Elle tenait une grande place dans la vie anglaise. Aux portes de Londres, abondaient les jardins, où, comme disait déjà Pepys, les concerts de voix et d’instruments se mariaient au concert des oiseaux. À Vauxhall, au Sud de Lambeth Palace, sur la Tamise, — à Ranelagh, près de Chelsea, à deux milles de la ville, — à Marybone (ou Mary-le-Bone) Garden, on donnait des concerts ; et Hændel y fut toujours goûté. Dès 1738, le propriétaire de Vauxhall, Jonathan Tyers, faisait élever dans ses jardins la statue de Hændel ; et, à peine parus, les Concerti grossi furent des morceaux préférés, aux concerts de Marybone, de Vauxhall et de Ranelagh. Burney les y entendit souvent jouer par de nombreux orchestres. Hændel écrivait des morceaux spécialement destinés à ces concerts dans les jardins. Il y attachait peu d’importance, en général : c’étaient de petites Sinfonie ou des danses sans prétention, comme la Hornpipe, composed for the concert at Vauxhall, 1740[48]. Une anecdote, rapportée par Pohl et par Chrysander, montre Hændel plaisantant lui-même sur cette musique qui ne lui avait pas coûté grand’peine.
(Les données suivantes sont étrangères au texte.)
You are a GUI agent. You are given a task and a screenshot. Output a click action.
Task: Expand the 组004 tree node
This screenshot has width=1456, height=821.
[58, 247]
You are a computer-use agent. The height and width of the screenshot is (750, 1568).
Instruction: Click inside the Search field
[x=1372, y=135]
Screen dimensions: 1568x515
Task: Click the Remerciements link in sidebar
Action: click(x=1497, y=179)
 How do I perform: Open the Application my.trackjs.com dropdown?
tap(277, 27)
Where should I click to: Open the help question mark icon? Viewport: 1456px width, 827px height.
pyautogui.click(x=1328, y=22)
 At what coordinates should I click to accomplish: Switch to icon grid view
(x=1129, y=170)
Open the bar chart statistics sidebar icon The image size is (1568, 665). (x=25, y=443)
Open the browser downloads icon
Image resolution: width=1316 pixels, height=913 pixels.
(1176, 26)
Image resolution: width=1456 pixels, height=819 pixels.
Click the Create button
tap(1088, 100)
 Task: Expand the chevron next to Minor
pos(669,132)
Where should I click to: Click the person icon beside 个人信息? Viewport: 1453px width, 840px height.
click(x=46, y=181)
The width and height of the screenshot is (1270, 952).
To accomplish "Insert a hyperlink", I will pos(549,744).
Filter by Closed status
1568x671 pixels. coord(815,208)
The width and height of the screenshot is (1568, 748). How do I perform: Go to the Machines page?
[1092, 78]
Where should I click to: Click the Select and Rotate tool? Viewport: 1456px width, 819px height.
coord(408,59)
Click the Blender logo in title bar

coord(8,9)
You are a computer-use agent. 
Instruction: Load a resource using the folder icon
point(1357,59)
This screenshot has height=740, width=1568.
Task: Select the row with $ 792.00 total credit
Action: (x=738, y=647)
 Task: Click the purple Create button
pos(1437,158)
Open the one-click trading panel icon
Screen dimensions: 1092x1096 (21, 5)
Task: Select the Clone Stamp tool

Mais il composa, dans ce genre, des œuvres de plus vaste envergure : dès 1715 ou 1717, la fameuse Water Music, écrite pour une promenade du Roi sur la Tamise[49], — et la Firework Music, faite pour illustrer, si l’on peut dire, le feu d’artifice tiré à Green Park, le 27 avril 1749, en l’honneur de la paix d’Aix-la-Chapelle[50].

La Water Music est une grande sérénade en forme de Suite, comprenant plus de vingt morceaux. Elle débute par une ouverture pompeuse d’opéra ; puis commencent des dialogues en échos des cors et des trompettes, ou des cuivres et du reste de l’orchestre, qui font comme deux orchestres qui se répondent. Viennent ensuite des chants insouciants et confortables, des danses, une bourrée, une Hornpipe, des menuets, des airs populaires, qui alternent et contrastent avec les fanfares joyeuses et puissantes. L’orchestre est à peu près le même que celui d’une Sinfonia habituelle, à part l’importance considérable qu’y prennent les cuivres ; on trouve encore dans cette œuvre quelques morceaux écrits en style da camera ou en style de théâtre.

Avec la Firework Music, le caractère de musique de plein air s’affirme nettement, tant par le style large des morceaux que par l’instrumentation qui ne comprend que des instruments à vent[51]. La composition se divise en deux parties : une ouverture, qui devait être jouée avant le grand feu d’artifice, et une suite de petits morceaux qui étaient joués pendant la fête, et qui correspondaient à certains jeux d’artifice allégoriques. L’ouverture est une sorte de marche pompeuse, en ré majeur, qui n’est pas sans analogies avec l'ouverture du Ritterballet de Beethoven, et qui, comme elle, est joyeuse, chevaleresque et sonne bien. Les petits morceaux comprennent une bourrée, un largo alla Siciliana, intitule la Paix[52], d’une belle grâce héroïque, qui se berce et s’endort ; un allegro très gai, intitulé la Réjouissance ; et deux menuets, pour finir. — C’est là une œuvre curieuse à étudier pour nos organisateurs de fêtes populaires et de spectacles en plein air[53]. Si l'on remarque qu’après 1740, Hændel n’a guère écrit, en fait de musique instrumentale, que la Firework Music et les deux Concerti monumentaux a due cori, on aura le sentiment que la dernière évolution de sa pensée et de son style instrumental l’amenait à une musique conçue par grandes masses, pour de vastes espaces et de vastes publics.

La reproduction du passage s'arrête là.